Melanie Kenderdine, associate director of the Massachusetts Institute of Technology Energy Initiative and former oil policy analyst for the Department of Energy, testified at the same hearing that the SPR has been "inconsistently" used.
Kenderdine noted that drawdowns from the reserve were not triggered with the loss of more than 2 million barrels per day at the start of the Iraq war but were used with the loss of less than a million barrels per day after Hurricane Katrina disrupted refineries in the Gulf Coast. In that instance, crude oil from the reserve was traded for refined product from Europe.

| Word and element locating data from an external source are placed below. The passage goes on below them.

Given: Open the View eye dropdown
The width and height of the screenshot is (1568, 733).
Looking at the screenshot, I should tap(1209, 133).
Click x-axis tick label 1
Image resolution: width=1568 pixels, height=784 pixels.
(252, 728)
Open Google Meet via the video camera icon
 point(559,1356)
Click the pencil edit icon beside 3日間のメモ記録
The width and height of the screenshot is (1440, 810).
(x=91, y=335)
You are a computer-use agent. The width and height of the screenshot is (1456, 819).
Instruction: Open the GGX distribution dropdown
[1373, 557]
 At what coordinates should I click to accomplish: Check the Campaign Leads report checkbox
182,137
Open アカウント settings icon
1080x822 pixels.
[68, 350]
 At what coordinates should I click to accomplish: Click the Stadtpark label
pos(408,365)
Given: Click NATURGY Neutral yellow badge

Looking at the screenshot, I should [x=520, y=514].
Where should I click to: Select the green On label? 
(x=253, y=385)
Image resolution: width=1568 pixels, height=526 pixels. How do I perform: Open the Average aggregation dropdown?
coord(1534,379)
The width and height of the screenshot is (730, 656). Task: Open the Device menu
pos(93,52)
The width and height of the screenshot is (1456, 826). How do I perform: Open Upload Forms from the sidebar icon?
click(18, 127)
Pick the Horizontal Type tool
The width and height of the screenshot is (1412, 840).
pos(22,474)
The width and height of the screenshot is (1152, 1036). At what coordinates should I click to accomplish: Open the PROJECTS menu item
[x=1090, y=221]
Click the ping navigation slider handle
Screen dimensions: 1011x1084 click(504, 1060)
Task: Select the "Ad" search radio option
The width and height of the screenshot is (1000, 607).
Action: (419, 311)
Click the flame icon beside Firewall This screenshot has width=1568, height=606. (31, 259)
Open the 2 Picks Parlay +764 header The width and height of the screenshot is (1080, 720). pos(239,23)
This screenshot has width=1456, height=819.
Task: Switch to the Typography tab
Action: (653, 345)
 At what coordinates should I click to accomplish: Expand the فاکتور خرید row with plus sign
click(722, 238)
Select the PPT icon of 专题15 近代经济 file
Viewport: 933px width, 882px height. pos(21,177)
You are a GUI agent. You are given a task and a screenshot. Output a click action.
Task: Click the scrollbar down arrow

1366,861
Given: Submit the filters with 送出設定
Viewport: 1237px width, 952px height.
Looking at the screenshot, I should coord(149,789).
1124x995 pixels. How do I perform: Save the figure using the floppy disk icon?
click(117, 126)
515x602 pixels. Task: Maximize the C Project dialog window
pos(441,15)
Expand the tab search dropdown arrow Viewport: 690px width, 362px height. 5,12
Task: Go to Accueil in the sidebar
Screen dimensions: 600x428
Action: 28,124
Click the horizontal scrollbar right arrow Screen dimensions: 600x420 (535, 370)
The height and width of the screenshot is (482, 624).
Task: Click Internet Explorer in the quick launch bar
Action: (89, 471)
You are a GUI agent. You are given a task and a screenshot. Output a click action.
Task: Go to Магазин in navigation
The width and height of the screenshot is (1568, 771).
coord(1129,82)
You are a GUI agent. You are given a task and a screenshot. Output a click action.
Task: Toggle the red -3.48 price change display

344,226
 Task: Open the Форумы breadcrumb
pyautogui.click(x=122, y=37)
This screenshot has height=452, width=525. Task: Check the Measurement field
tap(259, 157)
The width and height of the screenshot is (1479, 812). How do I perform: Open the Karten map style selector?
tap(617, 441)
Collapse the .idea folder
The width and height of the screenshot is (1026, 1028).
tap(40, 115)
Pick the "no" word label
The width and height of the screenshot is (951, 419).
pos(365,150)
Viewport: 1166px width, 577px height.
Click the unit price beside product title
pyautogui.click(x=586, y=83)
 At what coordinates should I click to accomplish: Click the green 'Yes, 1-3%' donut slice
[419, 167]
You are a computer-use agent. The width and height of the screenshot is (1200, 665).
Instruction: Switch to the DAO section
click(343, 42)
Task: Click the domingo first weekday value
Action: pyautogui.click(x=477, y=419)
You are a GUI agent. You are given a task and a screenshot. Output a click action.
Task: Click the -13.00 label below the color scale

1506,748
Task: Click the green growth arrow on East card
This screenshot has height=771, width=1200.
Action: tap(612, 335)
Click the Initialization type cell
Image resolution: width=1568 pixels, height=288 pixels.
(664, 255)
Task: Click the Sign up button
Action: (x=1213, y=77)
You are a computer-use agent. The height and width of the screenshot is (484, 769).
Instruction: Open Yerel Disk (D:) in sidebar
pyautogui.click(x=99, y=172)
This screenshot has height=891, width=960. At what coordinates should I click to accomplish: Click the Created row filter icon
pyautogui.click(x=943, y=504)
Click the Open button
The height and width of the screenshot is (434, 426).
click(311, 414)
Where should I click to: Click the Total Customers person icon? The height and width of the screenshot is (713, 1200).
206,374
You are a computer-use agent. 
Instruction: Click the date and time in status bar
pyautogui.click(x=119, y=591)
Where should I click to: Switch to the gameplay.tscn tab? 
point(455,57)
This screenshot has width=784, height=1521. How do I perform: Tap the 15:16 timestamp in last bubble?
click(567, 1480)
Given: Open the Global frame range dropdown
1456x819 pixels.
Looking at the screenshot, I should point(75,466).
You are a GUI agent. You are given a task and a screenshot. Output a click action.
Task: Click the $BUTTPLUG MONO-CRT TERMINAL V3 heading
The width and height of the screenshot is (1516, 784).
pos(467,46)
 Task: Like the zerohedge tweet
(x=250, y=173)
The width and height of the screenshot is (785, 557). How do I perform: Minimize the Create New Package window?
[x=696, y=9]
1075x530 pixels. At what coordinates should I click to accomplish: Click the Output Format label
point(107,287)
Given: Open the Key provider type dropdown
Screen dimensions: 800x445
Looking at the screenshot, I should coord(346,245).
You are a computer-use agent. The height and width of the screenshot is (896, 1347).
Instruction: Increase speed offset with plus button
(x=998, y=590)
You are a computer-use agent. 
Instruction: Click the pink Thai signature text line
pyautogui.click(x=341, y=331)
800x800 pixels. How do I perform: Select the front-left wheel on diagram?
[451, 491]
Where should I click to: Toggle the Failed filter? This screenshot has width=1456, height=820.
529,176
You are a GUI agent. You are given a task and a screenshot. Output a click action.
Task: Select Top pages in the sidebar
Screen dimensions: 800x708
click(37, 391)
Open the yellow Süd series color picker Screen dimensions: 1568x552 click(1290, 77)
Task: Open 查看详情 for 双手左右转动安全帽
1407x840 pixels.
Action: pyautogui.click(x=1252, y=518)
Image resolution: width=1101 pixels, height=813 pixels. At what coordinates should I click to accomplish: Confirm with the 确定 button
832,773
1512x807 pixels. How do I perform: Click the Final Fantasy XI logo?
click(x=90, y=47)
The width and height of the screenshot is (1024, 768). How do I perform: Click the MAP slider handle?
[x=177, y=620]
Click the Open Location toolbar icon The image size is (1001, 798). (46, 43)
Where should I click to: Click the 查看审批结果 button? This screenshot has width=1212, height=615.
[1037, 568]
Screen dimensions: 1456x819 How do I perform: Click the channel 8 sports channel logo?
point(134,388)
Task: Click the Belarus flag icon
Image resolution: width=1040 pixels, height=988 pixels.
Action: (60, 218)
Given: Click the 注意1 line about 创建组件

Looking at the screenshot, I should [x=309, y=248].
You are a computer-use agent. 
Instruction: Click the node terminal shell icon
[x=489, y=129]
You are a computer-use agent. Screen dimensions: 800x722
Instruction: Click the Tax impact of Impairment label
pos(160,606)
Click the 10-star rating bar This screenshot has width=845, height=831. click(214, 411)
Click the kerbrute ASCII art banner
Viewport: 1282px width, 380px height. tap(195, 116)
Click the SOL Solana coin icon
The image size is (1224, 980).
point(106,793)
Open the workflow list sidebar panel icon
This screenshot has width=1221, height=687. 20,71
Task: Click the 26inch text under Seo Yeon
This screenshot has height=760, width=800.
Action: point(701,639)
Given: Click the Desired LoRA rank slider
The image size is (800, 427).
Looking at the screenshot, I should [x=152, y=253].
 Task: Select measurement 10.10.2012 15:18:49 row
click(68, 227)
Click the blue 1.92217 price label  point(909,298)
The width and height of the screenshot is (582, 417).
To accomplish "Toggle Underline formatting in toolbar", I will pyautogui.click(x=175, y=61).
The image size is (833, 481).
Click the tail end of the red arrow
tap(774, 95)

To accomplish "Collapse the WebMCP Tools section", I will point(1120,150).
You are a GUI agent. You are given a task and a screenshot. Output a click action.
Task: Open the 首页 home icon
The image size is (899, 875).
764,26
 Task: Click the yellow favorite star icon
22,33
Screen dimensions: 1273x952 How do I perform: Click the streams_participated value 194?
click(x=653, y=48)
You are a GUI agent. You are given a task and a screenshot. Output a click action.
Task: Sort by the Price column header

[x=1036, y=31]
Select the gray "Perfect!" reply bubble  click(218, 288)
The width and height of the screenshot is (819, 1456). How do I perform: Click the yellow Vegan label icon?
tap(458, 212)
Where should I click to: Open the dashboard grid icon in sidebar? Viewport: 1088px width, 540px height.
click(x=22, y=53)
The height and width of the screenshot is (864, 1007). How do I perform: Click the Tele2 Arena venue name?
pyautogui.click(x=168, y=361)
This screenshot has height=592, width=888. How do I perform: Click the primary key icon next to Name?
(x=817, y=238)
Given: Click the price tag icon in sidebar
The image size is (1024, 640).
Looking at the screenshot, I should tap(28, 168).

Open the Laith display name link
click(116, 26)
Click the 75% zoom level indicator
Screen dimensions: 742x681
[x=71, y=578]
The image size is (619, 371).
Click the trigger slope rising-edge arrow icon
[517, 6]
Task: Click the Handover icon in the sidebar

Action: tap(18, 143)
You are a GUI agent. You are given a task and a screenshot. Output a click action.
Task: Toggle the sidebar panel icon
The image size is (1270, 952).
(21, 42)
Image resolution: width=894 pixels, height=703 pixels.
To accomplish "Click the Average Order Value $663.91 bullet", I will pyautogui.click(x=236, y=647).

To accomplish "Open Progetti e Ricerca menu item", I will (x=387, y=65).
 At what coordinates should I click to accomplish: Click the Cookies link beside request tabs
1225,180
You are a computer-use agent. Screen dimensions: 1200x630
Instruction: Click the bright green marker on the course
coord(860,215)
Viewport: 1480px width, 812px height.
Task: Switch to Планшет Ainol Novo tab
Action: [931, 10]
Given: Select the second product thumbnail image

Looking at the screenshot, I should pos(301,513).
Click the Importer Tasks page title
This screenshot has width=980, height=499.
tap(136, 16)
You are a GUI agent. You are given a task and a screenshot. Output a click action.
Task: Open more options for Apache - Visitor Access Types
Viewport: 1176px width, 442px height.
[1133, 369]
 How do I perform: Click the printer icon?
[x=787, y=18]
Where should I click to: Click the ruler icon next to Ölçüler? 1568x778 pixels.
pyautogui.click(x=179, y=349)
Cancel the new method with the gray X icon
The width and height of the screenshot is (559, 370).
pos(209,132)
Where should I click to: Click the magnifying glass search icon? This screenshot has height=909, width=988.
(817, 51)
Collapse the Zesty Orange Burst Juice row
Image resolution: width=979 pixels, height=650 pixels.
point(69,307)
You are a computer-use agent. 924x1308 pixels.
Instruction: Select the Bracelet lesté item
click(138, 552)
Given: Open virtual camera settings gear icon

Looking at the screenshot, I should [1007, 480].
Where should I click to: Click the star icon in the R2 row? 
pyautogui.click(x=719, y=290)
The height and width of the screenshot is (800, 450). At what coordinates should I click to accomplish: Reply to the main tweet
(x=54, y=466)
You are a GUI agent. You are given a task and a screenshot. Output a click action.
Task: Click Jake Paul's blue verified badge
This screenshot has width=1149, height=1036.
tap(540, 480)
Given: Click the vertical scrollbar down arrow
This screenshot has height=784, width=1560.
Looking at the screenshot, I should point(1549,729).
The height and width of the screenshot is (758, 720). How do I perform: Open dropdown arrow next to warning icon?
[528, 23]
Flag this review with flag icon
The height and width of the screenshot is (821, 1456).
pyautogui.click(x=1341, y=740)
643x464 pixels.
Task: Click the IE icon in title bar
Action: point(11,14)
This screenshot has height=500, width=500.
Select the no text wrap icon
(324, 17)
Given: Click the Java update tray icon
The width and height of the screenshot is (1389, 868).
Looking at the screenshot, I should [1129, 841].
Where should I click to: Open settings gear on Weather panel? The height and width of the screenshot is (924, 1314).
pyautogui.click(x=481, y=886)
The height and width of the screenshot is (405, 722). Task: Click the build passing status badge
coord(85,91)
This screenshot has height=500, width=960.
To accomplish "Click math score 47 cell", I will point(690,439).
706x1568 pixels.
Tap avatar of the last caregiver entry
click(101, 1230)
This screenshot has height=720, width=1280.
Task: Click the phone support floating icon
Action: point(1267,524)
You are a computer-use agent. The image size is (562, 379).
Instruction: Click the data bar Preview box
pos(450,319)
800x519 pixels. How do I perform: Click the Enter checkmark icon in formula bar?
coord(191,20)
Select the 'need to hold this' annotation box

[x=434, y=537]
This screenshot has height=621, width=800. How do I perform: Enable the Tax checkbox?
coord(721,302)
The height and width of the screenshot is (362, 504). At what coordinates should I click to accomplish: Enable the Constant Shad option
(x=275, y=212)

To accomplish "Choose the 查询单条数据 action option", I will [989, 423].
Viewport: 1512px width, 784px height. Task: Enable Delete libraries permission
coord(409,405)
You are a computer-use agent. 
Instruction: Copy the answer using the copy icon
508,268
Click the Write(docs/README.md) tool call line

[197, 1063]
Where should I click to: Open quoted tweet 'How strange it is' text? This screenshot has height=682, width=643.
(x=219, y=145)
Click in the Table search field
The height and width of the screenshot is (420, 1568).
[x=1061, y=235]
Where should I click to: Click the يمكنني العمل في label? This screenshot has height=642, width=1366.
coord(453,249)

She also said that the sale of crude oil from the reserve, currently at an average cost of less than $30 per barrel, could dramatically reduce gasoline prices and also could provide needed funding for research and development into alternative energy sources - ultimately the only way to eliminate the country's dependence on fossil fuels.
"An outright sale of 40 million barrels of oil from the SPR would generate almost $4.5 billion in new revenues," she testified. "This would have the added benefit of lowering prices to consumers.
"For those who say we would diminish our energy security by so doing, I would point out that this would reduce the amount of oil in the SPR to around 660 million barrels, roughly 60 million barrels more than was in the reserve when we invaded Iraq when, presumably, this level of oil insurance was deemed sufficient to protect our energy security interests during a war in the Middle East."
CNN's Deidre Walsh contributed to this report.